Continue the court opinion on David Njenga's OWI appeal, shown below, starting immediately after its last sentence.

— Document text —
##########

Heard by Mahan, P.J., and Zimmer, J., and Hendrickson, S.J.
Defendant David Kiarie Njenga appeals from the judgment and sentence imposed following his conviction for operating while intoxicated (OWI), second offense, in violation of Iowa Code section 321J.2 (2003). He claims his waiver of counsel during a guilty plea to an OWI offense in Minnesota in 2001 was inadequate under the Iowa Constitution. Njenga argues his Minnesota conviction should not have been used to enhance his subsequent OWI conviction in Iowa. We affirm.
I. Background Facts & Proceedings
On November 7, 2003, a police officer observed a car being driven well above the speed limit in Clive, Iowa. The officer followed the car into a parking lot and pulled in behind it. The officer planned on giving the driver a verbal warning for speeding. However, before that could happen, the driver parked his vehicle in a no-parking zone and ran away. Following a brief foot chase, the officer apprehended the driver, who was later identified as David Njenga. The officer arrested Njenga for interference with official acts and driving while suspended. Further investigation revealed that Njenga had been driving while intoxicated.

##########

— Data entries —

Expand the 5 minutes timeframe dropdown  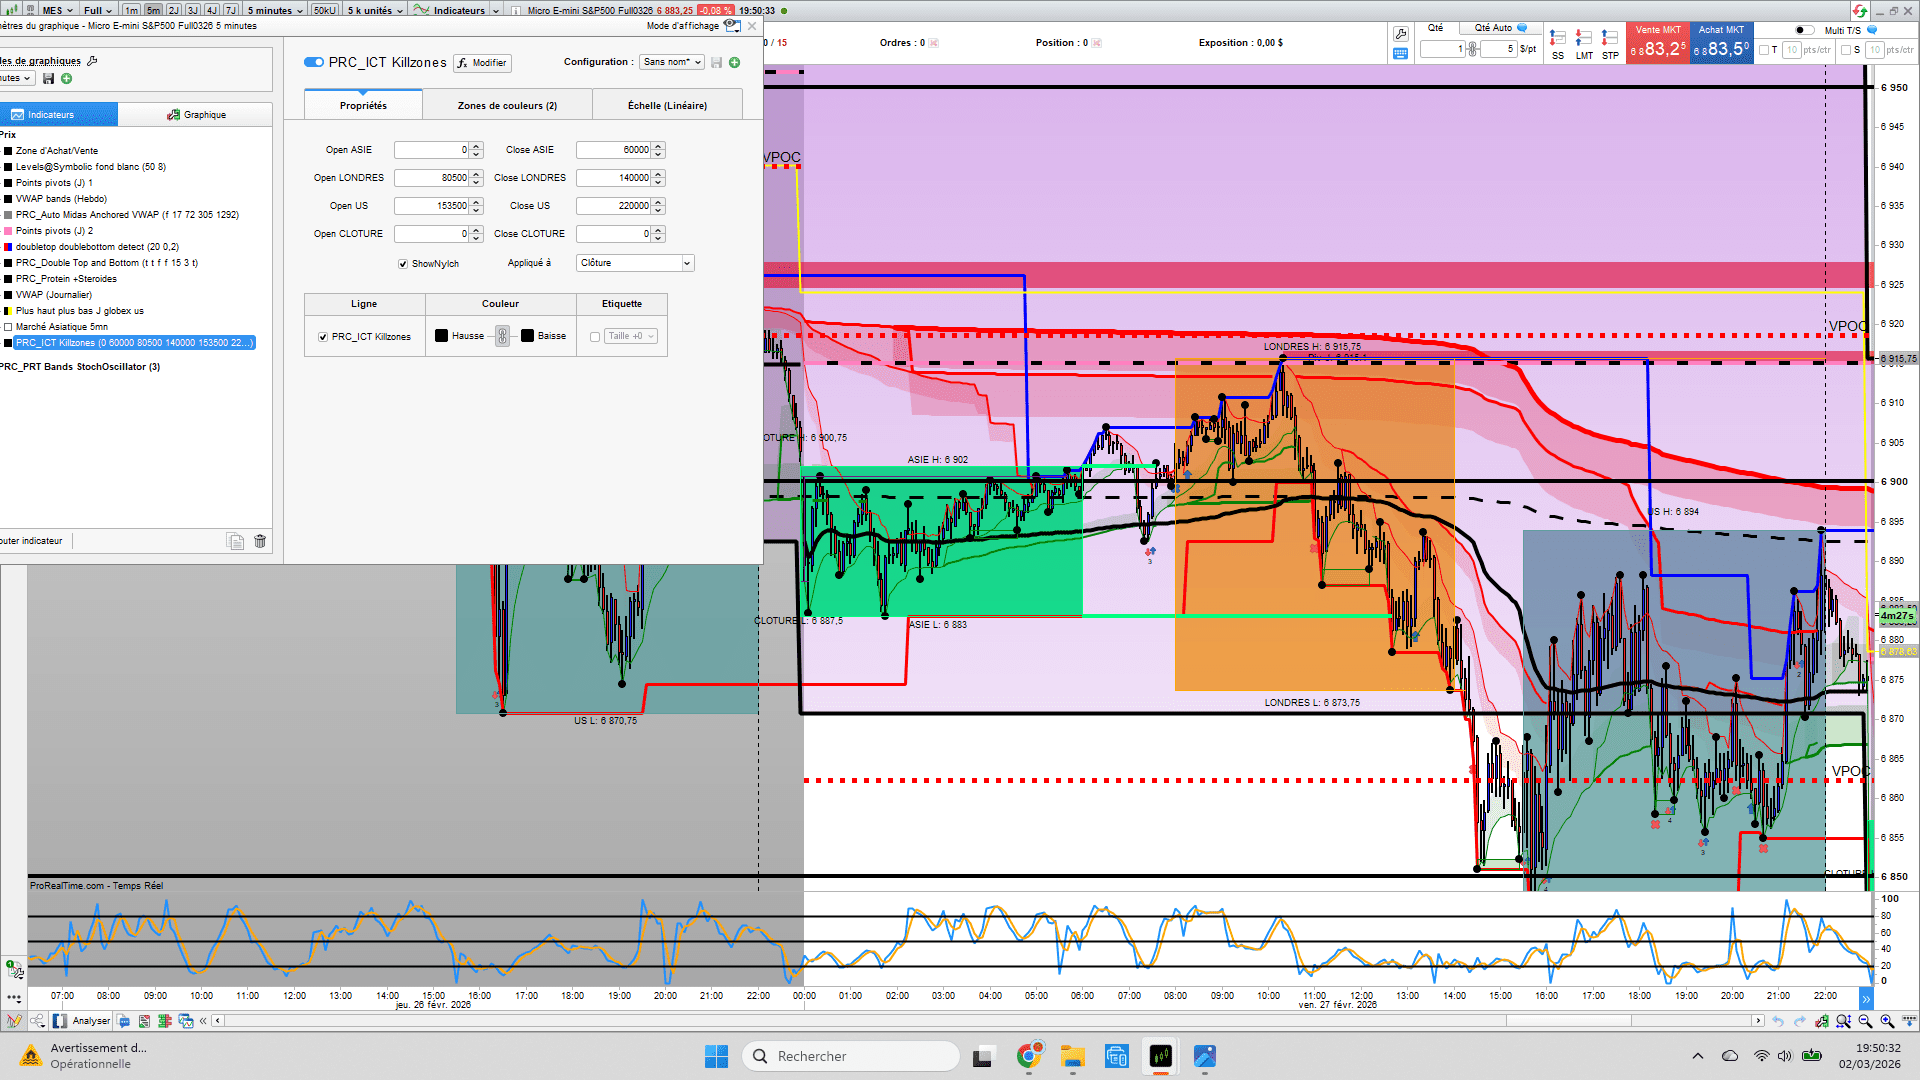tap(275, 10)
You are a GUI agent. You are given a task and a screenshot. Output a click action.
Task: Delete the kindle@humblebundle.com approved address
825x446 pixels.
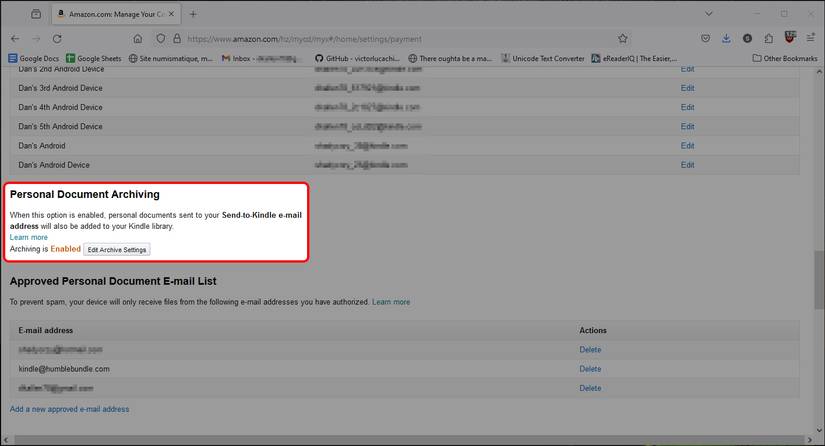[590, 369]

##########

— Exercise answer —
On December 8, 2003, the State filed a trial information formally charging Njenga with OWI, second offense. Njenga filed a Motion to Strike Prior Conviction. He argued that his prior OWI conviction in Minnesota could not be used to enhance his current offense because it was the result of an uncounseled guilty plea for which there was an invalid waiver of counsel. Following a hearing, the district court denied Njenga's motion.
On March 26, 2004, Njenga waived his right to a jury trial and proceeded to a bench trial on the minutes of testimony. The district court found Njenga guilty as charged and sentenced him to two years in prison with all but seven days suspended. Njenga was also placed on supervised probation for two years and was ordered to participate in any recommended programming and treatment. This appeal followed.
II. Scope of Review
Because this appeal turns on a constitutional issue we review the record de novo and evaluate the totality of the circumstances. State v. Nelson, 390 N.W.2d 589, 591 (Iowa 1986).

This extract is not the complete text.